Johnny Depp plays Will Caster, a scientist working on artificial intelligence who believes he’s close to creating a machine that will vastly outstrip any human intellect there’s ever been. However as there always is in this type of film, a group of terrorist-type people don’t believe in this type of machine and launch a series of attacks on facilities working on AI systems. That includes shooting Will with a bullet that doesn’t initially kill him, but is poisoned with a radioactive isotope that will cause him to die over the course of a few weeks.
He and his wife Evelyn (Rebecca Hall) come up with a plan – along with the help of Max (Paul Bettany) – to try and use their technology to upload Will’s consciousness into the computers. After a few teething problems it seems to work, although Max isn’t certain whether it really is Will or not. As this artificial intelligence’s powers and abilities begin to grow exponentially, the authorities and the terrorists start to get increasingly afraid of what it might mean, and whether Will will eventually decide to override individual human freedom and take control of organic life.
Transcendence is certainly a film with a lot of big ideas. Unfortunately it often seems to have no idea what to do with them. These ideas either go in circles or trail off, and annoyingly many are given resolutions that seem like they’ve said something about the issues while actually illuminating precisely nothing.
Is mankind on the cusp of unleashing technology that will destroy us? Is a machine capable of being truly human, or is there something indefinable about the mind that’s impossible for technology to copy? Perhaps most interesting is an issue that floats around the movie but isn’t really addressed properly at all, which is the level of trust we need to put in science and how we manage the repercussions for both good and bad as we create new technologies. What do you do if you create something with enormous potential for good, but which could also be incredibly destructive? By the end this is what really ought to be the film’s central question, but other than saying good and bad things can happen, it’s unsure what else to do.

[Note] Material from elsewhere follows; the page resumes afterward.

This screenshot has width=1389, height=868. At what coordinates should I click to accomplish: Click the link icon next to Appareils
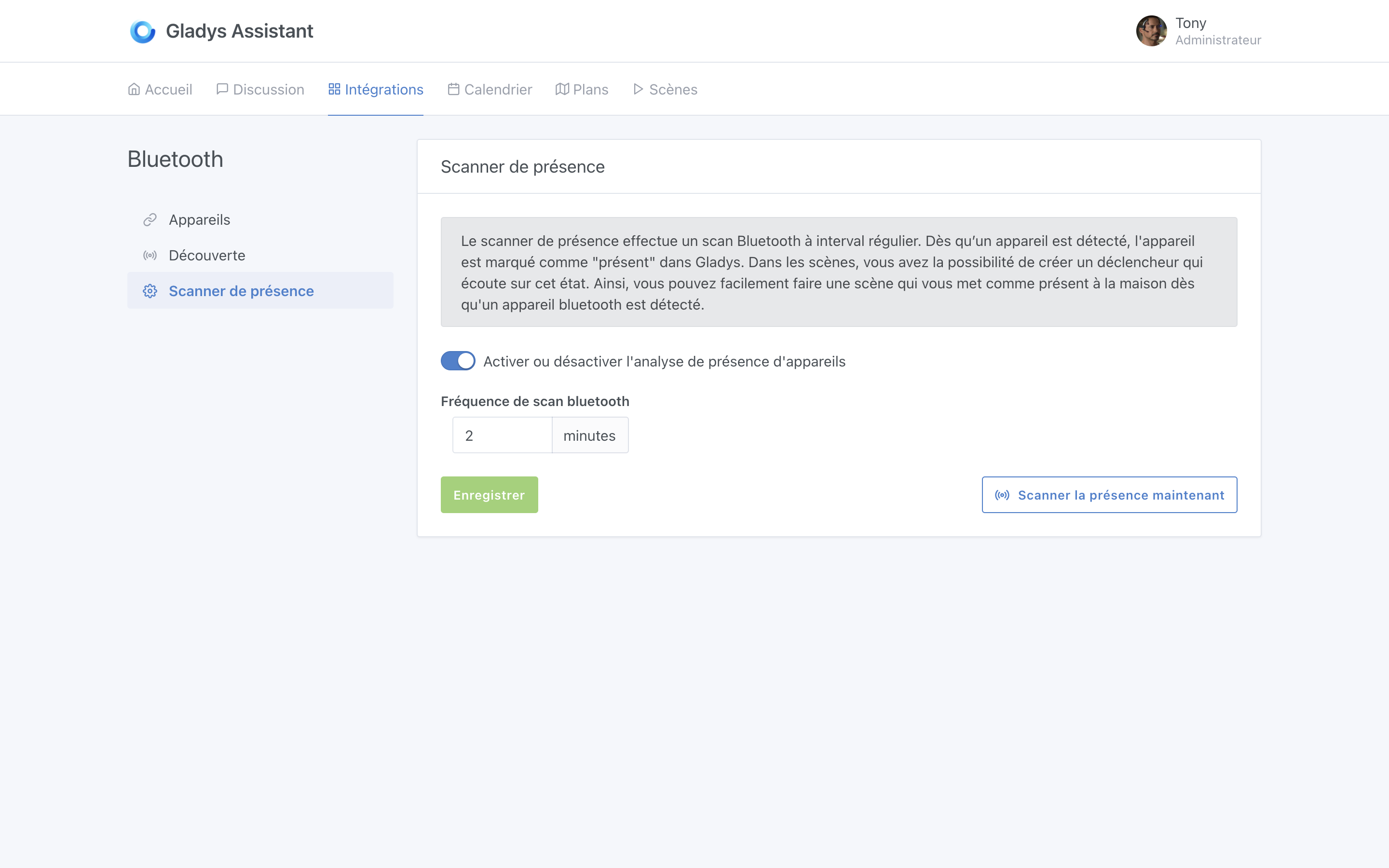click(150, 219)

It’s a film that can’t decide what it wants to be. There’s a big popcorn side and a fairly small drama, but the two sides never coalesce. The latter is perhaps the more interesting, dealing with Evelyn trying to negotiate the fact her husband no longer has a physical body, and the worry that she might be so keen to believe it really is Will inside the computer that she’s allowing the machine to do incredibly dodgy things so she doesn’t have to accept her hubby is actually dead.

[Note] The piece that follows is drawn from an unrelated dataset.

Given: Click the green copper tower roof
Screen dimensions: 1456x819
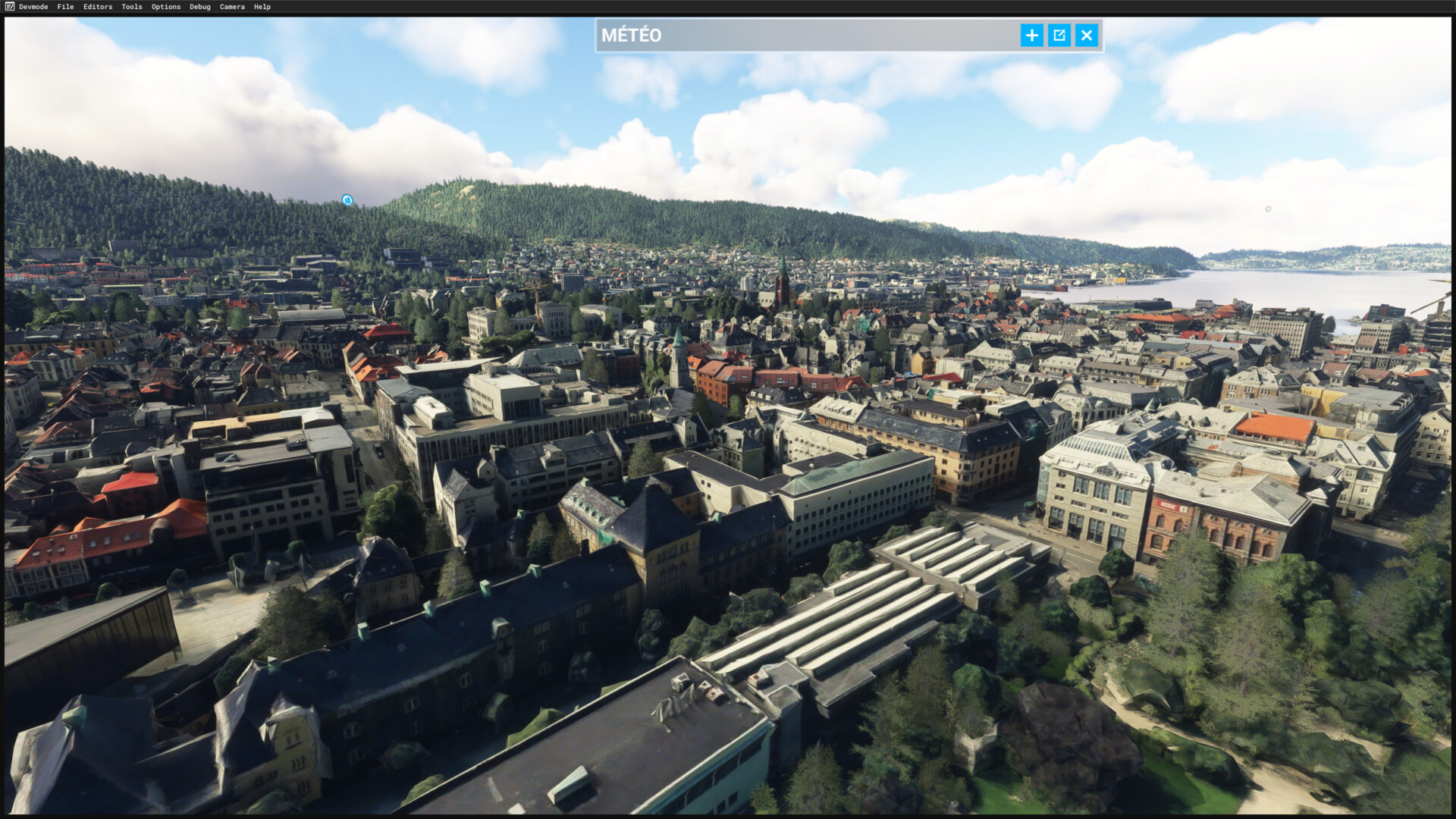Looking at the screenshot, I should pyautogui.click(x=679, y=340).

The other side has explosions and special effects and action, but those viewers who are engaged in the character drama with computer-Will and Evelyn will probably find all the nanobots rather dumb (especially as things get increasingly preposterous towards the end), while those who enjoy spectacle will probably think the fairly long, talky sections are pretty boring. It’s all very lopsided, as if someone wrote one film and then somebody else came in and tried to make it something else, but did it by shoving the new bits in rather than tying it into a proper narrative structure.

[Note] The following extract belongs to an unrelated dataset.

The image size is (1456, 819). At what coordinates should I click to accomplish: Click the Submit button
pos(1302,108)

There was a lot of interest in the film not just because of the a-list cast, but also because it’s the first film directed by Wally Pfister, the man who’s been the director of photography on most of Christopher Nolan’s movies. He also brought Nolan along as a producer. As you might expect the film looks great – and that’s certainly true on Blu-ray – and Pfister has a good hold on how to create individual scenes. Unfortunately though it’s in bringing it all together that it doesn’t work.
Overall Verdict: Despite the a-list cast and brave attempts at smart sci-fi, Transcendence doesn’t work. At least it’s a noble failure though.